Meu atelier - onde eu passo a maior parte do meu dia enquanto estou em casa, seja desenhando, navegando na internet, jogando RPG ou qualquer outra atividade que necessite de um mínimo de concentração - fica em uma pequena sala agregada à uma grande garagem/cozinha e separada da nossa casa propriamente dita. Uma porta voltada para a rua, ao norte, e outra para o interior da garagem, ao sul, criam um excelente túnel de vento que eu sempre aproveito no calor do verão. Devido ao meu costume de trabalhar depois que o sol se pões, acabo ficando a noite toda com as portas abertas, aproveitando as poucas aragens frescas dessa época do ano. Estes costumes aliados à localização do nosso terreno, numa região "rural", com muitas casas ao redor mas ainda dominada por campos, arvoredos e banhados, me coloca em contato direto com toda sorte de fauna da região. Geralmente, além dos sempre presentes mosquitos, há uma enorme variedade de besouros, grilos, aranhas, mariposa e outros insetos dos quais nem faço idéia o gênero voando ao meu redor, caminhando pelas paredes e rastejando pelo lugar. Algumas noites atrás recebi a visita inusitada de uma imensa barata-dágua, que passou seus últimos dois dias de vida voando ruidosamente antes de ser vítima do ceifeiro dos insetos.
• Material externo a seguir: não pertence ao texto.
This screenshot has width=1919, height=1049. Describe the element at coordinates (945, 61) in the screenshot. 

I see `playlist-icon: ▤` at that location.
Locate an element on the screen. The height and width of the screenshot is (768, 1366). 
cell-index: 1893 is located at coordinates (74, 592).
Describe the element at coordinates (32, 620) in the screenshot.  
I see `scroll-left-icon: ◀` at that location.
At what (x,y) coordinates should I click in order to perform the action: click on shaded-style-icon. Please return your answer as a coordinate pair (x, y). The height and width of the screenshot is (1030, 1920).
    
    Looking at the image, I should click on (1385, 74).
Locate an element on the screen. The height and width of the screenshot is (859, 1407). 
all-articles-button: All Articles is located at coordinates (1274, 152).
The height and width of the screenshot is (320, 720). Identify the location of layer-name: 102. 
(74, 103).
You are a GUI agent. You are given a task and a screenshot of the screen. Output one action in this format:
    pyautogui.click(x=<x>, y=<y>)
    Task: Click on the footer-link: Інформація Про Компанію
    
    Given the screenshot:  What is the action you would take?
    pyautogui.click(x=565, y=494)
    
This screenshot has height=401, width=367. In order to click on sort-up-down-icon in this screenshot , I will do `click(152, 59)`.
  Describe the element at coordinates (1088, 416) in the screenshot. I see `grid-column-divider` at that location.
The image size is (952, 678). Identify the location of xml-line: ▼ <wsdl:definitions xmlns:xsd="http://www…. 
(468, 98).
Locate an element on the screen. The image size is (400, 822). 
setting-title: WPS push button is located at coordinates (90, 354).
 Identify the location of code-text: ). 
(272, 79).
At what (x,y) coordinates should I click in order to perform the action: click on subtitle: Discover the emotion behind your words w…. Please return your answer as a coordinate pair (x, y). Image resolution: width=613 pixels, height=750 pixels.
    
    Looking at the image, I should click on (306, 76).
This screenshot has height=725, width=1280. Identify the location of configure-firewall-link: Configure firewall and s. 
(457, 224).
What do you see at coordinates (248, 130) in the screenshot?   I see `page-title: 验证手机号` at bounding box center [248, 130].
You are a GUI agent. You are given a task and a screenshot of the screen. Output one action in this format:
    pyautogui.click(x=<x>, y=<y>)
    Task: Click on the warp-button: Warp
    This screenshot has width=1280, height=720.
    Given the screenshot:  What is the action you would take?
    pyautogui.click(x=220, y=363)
Mas não são apenas os insetos que me fazem companhia nas noites de labuta/diversão no meu atelier; Sapos e rãs de todos os tamanhos são presenças costumeiras, e mesmo pequenos camundongos tornaram-se visitantes corriqueiros. Claro, há ainda minha cadela, uma vira-latas cruzada com fox velhíssima, que sempre vêm se esconder sob meu baú em noites chuvosas ou com relâmpagos, e meu gato, que sempre tenta arranjar um lugar para se aconchegar, mas raramente por muito tempo.
Noite passada, no entanto, depois de uma chuva de verão rápida mas violenta, um visitante bastante incomum veio pousar no meu atelier. Tratava-se de um gambá - também conhecido como saruê ou mão-pelada - muito parecido com esse da foto. Era pequeno - uns 30 cm, sem contar a cauda -, jovem, mas absolutamente confiante e altivo. Eu já atirei em espécimes bem maiores e mais agressivos que aquele, na época em que criávamos galinhas e patos. Eu estava sentado na frente do micro, de costas para a porta, jogando DDO, quando percebi omovimento no meu lado esquerdo. Acrei que fosse a cadela, embora a chuva já tivesse parado. Quando me virei, ví a pequena criatura entrando sem fazer cerimônias. Nos fitamos por um breve momento, e ele então pareceu perder o interesse em mim, e começou a prescrutar a sala. Andou por vários cantos do atelier, enquanto eu o seguia com o olhar. Sentou-se em um canto, mas aparentemente não considerou a melhor opção, então levantou-se e foi se aninhar no extremo mais escruro da sala, entre minhas ferramentas grandes. Eu fiquei estudando seus movimentos por alguns instantes, até que ele pareceu adormecer. Depois de passada a estupefação inicial, causada pela audácia do pequeno marsupial, meu primeiro pensamento foi dar cabo dele. Depois, refleti por um momento. Não temos mais galinheiro há um punhado de anos, e nenhum dos meus vizinhos também. No fim, decidi deixar que ele pousasse aqui aquela noite, sem maiores alardes. Se alguém quiser dar cabo dele, outro dia, que seja, mas naquele momento, eu preferí dar-lhe uma boa noite de descanso em um local seco e seguro.
Deixei a porta do atelier aberta quando foi me deitar, perto das seis da manhã, com meu - agora - convidado ainda adormecido. Quando voltei ao atelier, perto do meio dia, ele já havia seguido viagem. Não sei pra onde foi, nem o que foi fazer, mas fiquei feliz em saber que pude dar abrigo tranquilo àquele animalzinho numa noite úmida e quente. Espero que ele algum dia volte à me visitar; se o fizer, eu vou arranjar um pouco de ração pra ver se ele aprecia um pouco mais a estadia!